In our latest release, version 0.11.0.65, we have added support for the TripletNet used for one-shot and k-n shot learning as described in [1][2], and do so with the newly released CUDA 11.0.2 and cuDNN 8.0.2!
The TripletNet employs three parallel networks that each learn: an anchor image, a positive image that matches the label of the anchor, and a negative image that does not match the label of the anchor. A new Data Sequence Layer feeds the correct sequence of each of these three images into the three parallel networks (anchor, positive and negative).
At the bottom of the network the Triplet Loss Layer calculates the loss to move the positive images toward the anchor image and the negative images away from it. For details on the loss gradient calculation, see [3]. During the learning process, similar images tend to group together into clusters. To see this learned separation in action, first add a Debug Layer to the ip2 layer which learns the 4 item embedding of the anchor images.
The Debug Layer caches up to 1000 of the most recently learned embeddings that are passed to it during each forward pass through the network.
Next, train the TripletNet for around 2,500 iterations where it should reach around 97% accuracy. At this point the Debug Layer will have a full cache of 1000 embeddings.
Once trained, right click on the Debug Layer and select ‘Inspect Layer‘ to run the TSNE algorithm on a subset of the stored embeddings. As shown below, the TSNE algorithm demonstrates a clear separation between each of the learned embeddings for each anchor image label.

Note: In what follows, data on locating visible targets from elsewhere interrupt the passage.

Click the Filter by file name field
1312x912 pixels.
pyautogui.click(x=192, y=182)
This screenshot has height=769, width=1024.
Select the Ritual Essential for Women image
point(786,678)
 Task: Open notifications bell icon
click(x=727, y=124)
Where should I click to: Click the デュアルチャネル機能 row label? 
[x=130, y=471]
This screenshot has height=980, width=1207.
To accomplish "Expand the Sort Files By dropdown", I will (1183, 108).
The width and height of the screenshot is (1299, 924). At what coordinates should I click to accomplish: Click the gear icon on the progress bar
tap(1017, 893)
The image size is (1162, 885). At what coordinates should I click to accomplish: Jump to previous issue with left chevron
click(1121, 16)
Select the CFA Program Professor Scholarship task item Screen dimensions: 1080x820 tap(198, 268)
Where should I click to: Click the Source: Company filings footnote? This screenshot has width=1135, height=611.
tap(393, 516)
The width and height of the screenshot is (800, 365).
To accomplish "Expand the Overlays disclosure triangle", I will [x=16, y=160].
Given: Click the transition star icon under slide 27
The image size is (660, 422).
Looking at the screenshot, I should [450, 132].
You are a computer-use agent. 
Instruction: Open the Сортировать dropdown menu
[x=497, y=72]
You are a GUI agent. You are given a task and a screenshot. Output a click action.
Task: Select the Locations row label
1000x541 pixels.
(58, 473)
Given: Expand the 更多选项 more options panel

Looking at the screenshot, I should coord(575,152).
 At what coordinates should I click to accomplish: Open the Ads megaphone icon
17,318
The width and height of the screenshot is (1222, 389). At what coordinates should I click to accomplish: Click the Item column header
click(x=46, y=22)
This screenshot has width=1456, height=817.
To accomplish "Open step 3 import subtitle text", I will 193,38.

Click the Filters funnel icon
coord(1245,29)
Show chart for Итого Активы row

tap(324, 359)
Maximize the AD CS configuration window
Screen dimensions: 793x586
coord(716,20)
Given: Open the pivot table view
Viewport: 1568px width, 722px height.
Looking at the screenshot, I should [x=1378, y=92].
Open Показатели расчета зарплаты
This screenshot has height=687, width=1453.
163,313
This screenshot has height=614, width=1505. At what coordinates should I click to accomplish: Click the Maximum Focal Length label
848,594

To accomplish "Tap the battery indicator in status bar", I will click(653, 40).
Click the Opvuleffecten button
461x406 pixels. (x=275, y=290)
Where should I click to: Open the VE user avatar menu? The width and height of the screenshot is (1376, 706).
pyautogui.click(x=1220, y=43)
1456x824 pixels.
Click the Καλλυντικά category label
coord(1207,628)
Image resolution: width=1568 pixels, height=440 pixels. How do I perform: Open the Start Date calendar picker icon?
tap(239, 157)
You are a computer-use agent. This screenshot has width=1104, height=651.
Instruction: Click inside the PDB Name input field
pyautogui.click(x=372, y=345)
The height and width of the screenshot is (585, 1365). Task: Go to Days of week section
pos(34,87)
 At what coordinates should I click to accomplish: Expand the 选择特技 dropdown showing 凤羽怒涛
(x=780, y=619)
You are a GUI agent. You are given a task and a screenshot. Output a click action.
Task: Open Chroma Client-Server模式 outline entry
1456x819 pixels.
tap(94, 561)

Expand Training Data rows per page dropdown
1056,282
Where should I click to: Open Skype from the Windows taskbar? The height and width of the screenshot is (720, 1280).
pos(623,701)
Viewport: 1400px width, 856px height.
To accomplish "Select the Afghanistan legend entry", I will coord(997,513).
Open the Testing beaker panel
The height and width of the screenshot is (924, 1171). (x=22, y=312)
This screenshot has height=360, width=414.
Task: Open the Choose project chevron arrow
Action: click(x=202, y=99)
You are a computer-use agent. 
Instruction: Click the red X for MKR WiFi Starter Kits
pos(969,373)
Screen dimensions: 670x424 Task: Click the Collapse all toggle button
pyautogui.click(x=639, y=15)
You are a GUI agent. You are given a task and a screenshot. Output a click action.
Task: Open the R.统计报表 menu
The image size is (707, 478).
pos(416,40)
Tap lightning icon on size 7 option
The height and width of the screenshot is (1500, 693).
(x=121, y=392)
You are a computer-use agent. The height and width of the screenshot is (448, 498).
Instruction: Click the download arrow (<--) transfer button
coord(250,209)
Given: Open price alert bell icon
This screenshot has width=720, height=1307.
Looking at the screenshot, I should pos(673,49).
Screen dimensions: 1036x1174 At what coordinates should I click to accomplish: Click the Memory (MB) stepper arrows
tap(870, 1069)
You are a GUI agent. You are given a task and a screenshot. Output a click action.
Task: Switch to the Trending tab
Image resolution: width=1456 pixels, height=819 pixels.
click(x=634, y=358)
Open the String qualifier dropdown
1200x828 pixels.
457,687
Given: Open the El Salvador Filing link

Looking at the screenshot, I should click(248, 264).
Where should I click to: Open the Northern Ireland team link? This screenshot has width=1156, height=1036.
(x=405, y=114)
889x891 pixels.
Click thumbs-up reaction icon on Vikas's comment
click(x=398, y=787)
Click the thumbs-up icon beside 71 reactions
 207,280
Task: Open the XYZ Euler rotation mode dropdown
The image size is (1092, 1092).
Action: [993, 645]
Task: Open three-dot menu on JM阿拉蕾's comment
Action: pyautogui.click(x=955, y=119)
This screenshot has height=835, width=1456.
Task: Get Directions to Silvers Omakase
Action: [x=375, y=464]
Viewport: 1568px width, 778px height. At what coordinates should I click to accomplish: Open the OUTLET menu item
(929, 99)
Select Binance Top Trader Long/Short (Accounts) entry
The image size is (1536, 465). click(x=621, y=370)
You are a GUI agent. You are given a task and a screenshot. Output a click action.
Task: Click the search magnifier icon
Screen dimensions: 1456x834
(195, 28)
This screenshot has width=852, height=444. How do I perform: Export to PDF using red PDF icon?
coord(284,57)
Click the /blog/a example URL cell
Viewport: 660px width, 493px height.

TripletNets are very effective at learning a larger dataset, even when you only have a limited number of labeled data items. For example, the 60,000 training images of MNIST can be learned up to 80% accuracy with only 30 images of each of the 10 classes of hand written characters 0-9.
To demonstrate this, we first create a small sub-set of the MNIST dataset consisting of 30 images per label for both testing and training – a total of 600 images (1% of the MNIST 60,000 training images). And of the 600 images, only 300 images are used for training (0.5% of the original set) where the remaining 300 are used for testing.
After training the model up to around 80% accuracy, we saved the weights and then replaced the 600 image dataset with the original, full 60,000/10,000 image MNIST dataset.
Next, we ran the ‘Test Many’ function on the original MNIST dataset, using the weights learned from the 600 image MNIST sub-set dataset and attained an accuracy of 80%, showing that the majority of the full MNIST dataset can be learned with a much smaller training dataset using the TripletNet model!
To try out the TripletNet for yourself, see the TripletNet tutorial which walks through the steps to train MNIST using only 1% of the original MNIST dataset.
New Features
The following new features have been added to this release.
- CUDA 11.0.2/cuDNN 8.0.2 support added.
- Added ONNX InceptionV1 model support to the Public Models dialog.
- Added ability to remove orphaned project files from the database.
- Added ability to change labels for each item within a dataset.
- Added new Data Sequence Layer support.
- Added new Triplet Loss Layer support.
- Added new Image Import dataset creator.
- Added new Auto Label to the COPY dataset creator.
Bug Fixes
The following bugs have been fixed in this release.
- Fixed bugs in Public Models dialog allowing hyperlink click during download.
- Fixed bugs caused when creating datasets.
- Fixed bugs in project import.
For other great examples, including beating ATARI Pong, check out our Examples page.
[1] E. Hoffer and N. Ailon, Deep metric learning using Triplet network, arXiv:1412:6622, 2018.
[2] A. Hermans, L. Beyer and B. Liebe, In Defense of the Triplet Loss for Person Re-Identification, arXiv:1703.07737v2, 2017.
[3] Shai, What’s the triplet loss back propagation gradient formula?, StackOverflow, 2015.